[STORED DATA]
----------
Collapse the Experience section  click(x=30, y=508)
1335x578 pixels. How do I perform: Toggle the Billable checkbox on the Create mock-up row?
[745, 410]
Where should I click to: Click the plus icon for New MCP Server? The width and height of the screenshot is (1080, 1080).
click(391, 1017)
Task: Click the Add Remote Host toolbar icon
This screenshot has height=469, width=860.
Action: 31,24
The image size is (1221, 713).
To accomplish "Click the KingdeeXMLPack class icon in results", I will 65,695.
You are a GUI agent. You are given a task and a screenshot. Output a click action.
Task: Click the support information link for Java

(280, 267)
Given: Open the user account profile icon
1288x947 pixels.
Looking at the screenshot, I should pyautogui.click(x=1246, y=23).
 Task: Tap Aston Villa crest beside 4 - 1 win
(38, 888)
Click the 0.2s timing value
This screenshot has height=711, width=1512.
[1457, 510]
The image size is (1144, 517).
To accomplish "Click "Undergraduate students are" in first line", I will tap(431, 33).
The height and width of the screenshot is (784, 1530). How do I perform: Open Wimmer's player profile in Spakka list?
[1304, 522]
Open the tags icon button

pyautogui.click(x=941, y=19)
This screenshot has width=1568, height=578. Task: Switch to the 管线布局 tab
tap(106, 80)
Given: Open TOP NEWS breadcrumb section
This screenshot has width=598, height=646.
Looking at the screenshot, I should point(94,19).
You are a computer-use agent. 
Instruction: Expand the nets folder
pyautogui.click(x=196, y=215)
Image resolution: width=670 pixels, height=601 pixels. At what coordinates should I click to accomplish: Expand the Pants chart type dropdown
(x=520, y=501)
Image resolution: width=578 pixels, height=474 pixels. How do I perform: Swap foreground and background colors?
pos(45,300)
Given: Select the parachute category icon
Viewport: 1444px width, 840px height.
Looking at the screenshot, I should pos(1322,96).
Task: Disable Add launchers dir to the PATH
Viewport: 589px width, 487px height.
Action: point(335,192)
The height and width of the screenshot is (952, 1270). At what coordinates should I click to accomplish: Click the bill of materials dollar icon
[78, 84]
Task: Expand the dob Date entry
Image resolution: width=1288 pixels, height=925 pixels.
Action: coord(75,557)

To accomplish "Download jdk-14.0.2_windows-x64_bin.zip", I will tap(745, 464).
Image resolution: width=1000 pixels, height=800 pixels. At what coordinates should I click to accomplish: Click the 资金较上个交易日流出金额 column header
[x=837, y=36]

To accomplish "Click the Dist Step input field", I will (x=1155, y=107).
----------
[ACTIVITY] Line by line, reproduce the data exactly.

[WRITTEN SOLUTION]
Collapse the Experience section  click(x=30, y=508)
1335x578 pixels. How do I perform: Toggle the Billable checkbox on the Create mock-up row?
[745, 410]
Where should I click to: Click the plus icon for New MCP Server? The width and height of the screenshot is (1080, 1080).
click(391, 1017)
Task: Click the Add Remote Host toolbar icon
This screenshot has height=469, width=860.
Action: 31,24
The image size is (1221, 713).
To accomplish "Click the KingdeeXMLPack class icon in results", I will 65,695.
You are a GUI agent. You are given a task and a screenshot. Output a click action.
Task: Click the support information link for Java

(280, 267)
Given: Open the user account profile icon
1288x947 pixels.
Looking at the screenshot, I should pyautogui.click(x=1246, y=23).
 Task: Tap Aston Villa crest beside 4 - 1 win
(38, 888)
Click the 0.2s timing value
This screenshot has height=711, width=1512.
[1457, 510]
The image size is (1144, 517).
To accomplish "Click "Undergraduate students are" in first line", I will tap(431, 33).
The height and width of the screenshot is (784, 1530). How do I perform: Open Wimmer's player profile in Spakka list?
[1304, 522]
Open the tags icon button

pyautogui.click(x=941, y=19)
This screenshot has width=1568, height=578. Task: Switch to the 管线布局 tab
tap(106, 80)
Given: Open TOP NEWS breadcrumb section
This screenshot has width=598, height=646.
Looking at the screenshot, I should point(94,19).
You are a computer-use agent. 
Instruction: Expand the nets folder
pyautogui.click(x=196, y=215)
Image resolution: width=670 pixels, height=601 pixels. At what coordinates should I click to accomplish: Expand the Pants chart type dropdown
(x=520, y=501)
Image resolution: width=578 pixels, height=474 pixels. How do I perform: Swap foreground and background colors?
pos(45,300)
Given: Select the parachute category icon
Viewport: 1444px width, 840px height.
Looking at the screenshot, I should pos(1322,96).
Task: Disable Add launchers dir to the PATH
Viewport: 589px width, 487px height.
Action: point(335,192)
The height and width of the screenshot is (952, 1270). At what coordinates should I click to accomplish: Click the bill of materials dollar icon
[78, 84]
Task: Expand the dob Date entry
Image resolution: width=1288 pixels, height=925 pixels.
Action: coord(75,557)

To accomplish "Download jdk-14.0.2_windows-x64_bin.zip", I will tap(745, 464).
Image resolution: width=1000 pixels, height=800 pixels. At what coordinates should I click to accomplish: Click the 资金较上个交易日流出金额 column header
[x=837, y=36]

To accomplish "Click the Dist Step input field", I will (x=1155, y=107).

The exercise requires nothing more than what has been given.